The initial goal is to introduce a proposition. This must always be a Doctrine. Some characters start with Doctrines, like Aid or Ostracism. These typically all use Faith, though there may be some others that get introduced.

This is what you’re requesting at the Synod. The GM can also have an NPC do a proposition, if the players are attempting to block an action at a Synod (for instance, shooting down an inquisitor’s attempt to execute someone for blasphemy). 

This involves taking a card and setting it down to represent an application of the Doctrine.  Much like weapons or armor, Doctrines can have flourish values, which impose an effect on the proposition in question rather than any particular character. Typically this is done with Faith, though there are special variants of Doctrines that involve other attributes.

​Then there are rhetorical tactics. These are simple. Reactive involves spinning a quick explanation to justify a faux pas, Faith involves using Cybrine Lore to get a good presentation, and Blasphemy involves using cunning to trick another speaker into an error.

These come up during the questioning phase.
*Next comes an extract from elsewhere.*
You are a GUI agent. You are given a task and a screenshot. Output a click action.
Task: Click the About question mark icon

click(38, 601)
You can expend as many cards as you want in order (there is initiative in questioning) until everyone is satisfied. Typically the NPCs/GM will simply raise flat challenges that need to be overcome.
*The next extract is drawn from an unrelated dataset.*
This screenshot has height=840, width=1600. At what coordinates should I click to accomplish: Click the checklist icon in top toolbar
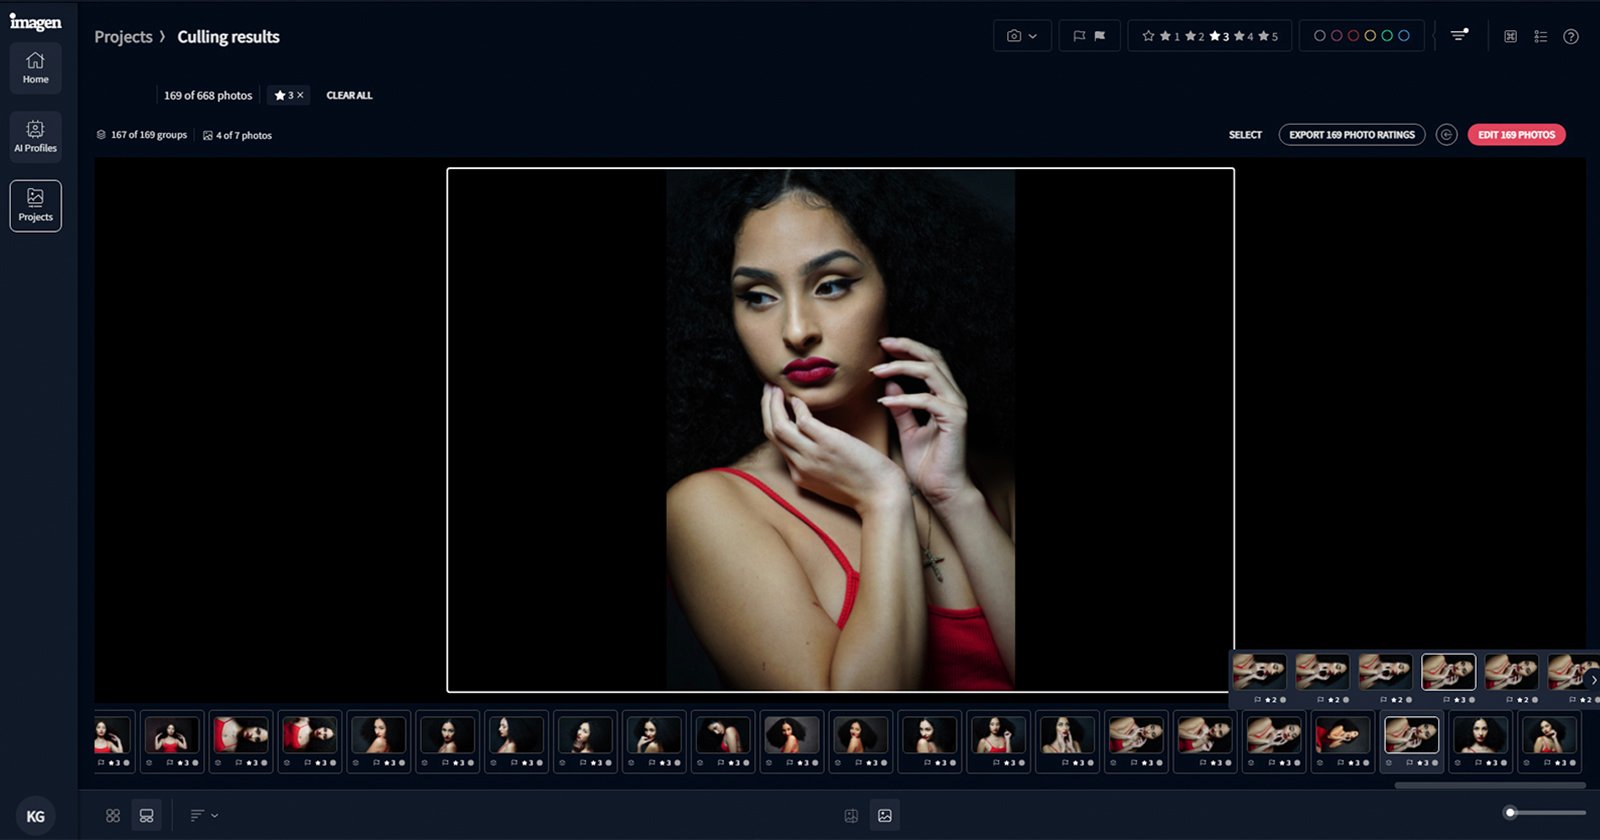[x=1540, y=37]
It is possible to alter the proposition by introducing a different Doctrine. This is easier with a simple shift (e.g. from exile to execution), but can still involve anything. This uses Stalwart, reflecting the force of will necessary to derail the conversation, though some Doctrines can be special configurations that use other attributes.
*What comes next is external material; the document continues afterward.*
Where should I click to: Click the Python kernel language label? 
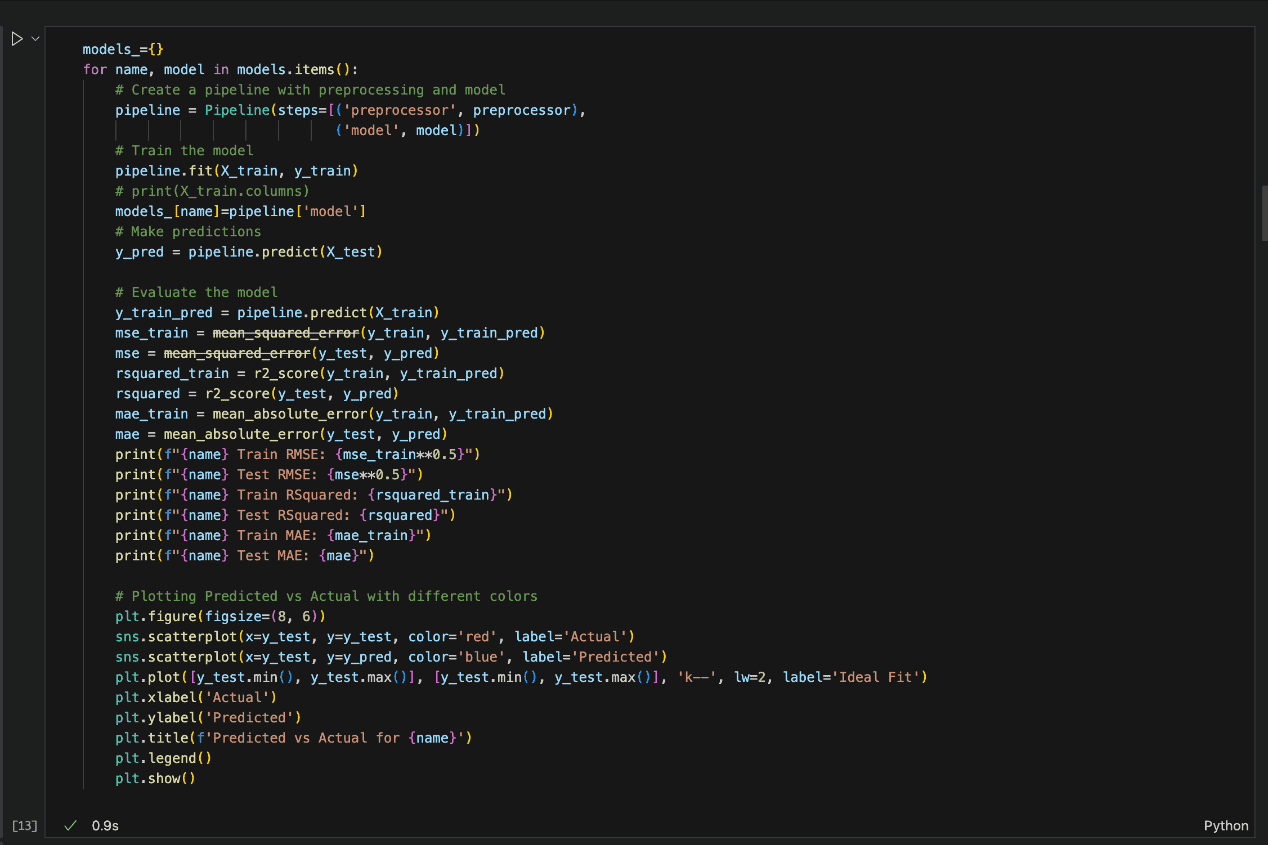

Once all is done, it is necessary to make a final test during the resolve phase, which simply governs how effective the Synod’s effects will be. If the resolve phase is weak, the PCs may receive the opportunity to do what they want while providing their own resources, while a strong resolution involves active help from the participants in the Synod and their underlings.

Kenoma

Kenoma’s more no-news-to-report stuff. Just grinding out setting and character option stuff, tweaking some values as seems helpful, and keeping everything consistent as much as possible. Some minor tweaks to the Quickstart as weapon balance has changed (shotgun lost ammo), but not much otherwise.

I was hoping to have a very initial offering for Kenoma by March 1, and I’m not sure how comfortable I feel with that. It’s certainly going to be quite impressive as a technical exercise by that point, but there will be more work left to do for sure to get it fully ready. The question is whether I can say “Yeah, feel free to start playing and making characters” or if it’ll still be too rough, and how rough it’ll be.

One thing that I hadn’t been thinking about is how the design for Cybrine Dreams will play out. It’s not the very simple geometric design that I’m using for Kenoma, so it’ll almost certainly take more time to do.

However, generally I think the progress is going well. I want to give some options for actually running a campaign, not just getting access to enough rules for doing so, and I think the setting in place so far does that. There are a few things I want to make a little more detailed just for the sake of making the world feel more living and giving the neglected parts a little more meat, but I think I’m ready to just go into game content as the full priority and not just as an expedient to getting my minimum viable product out.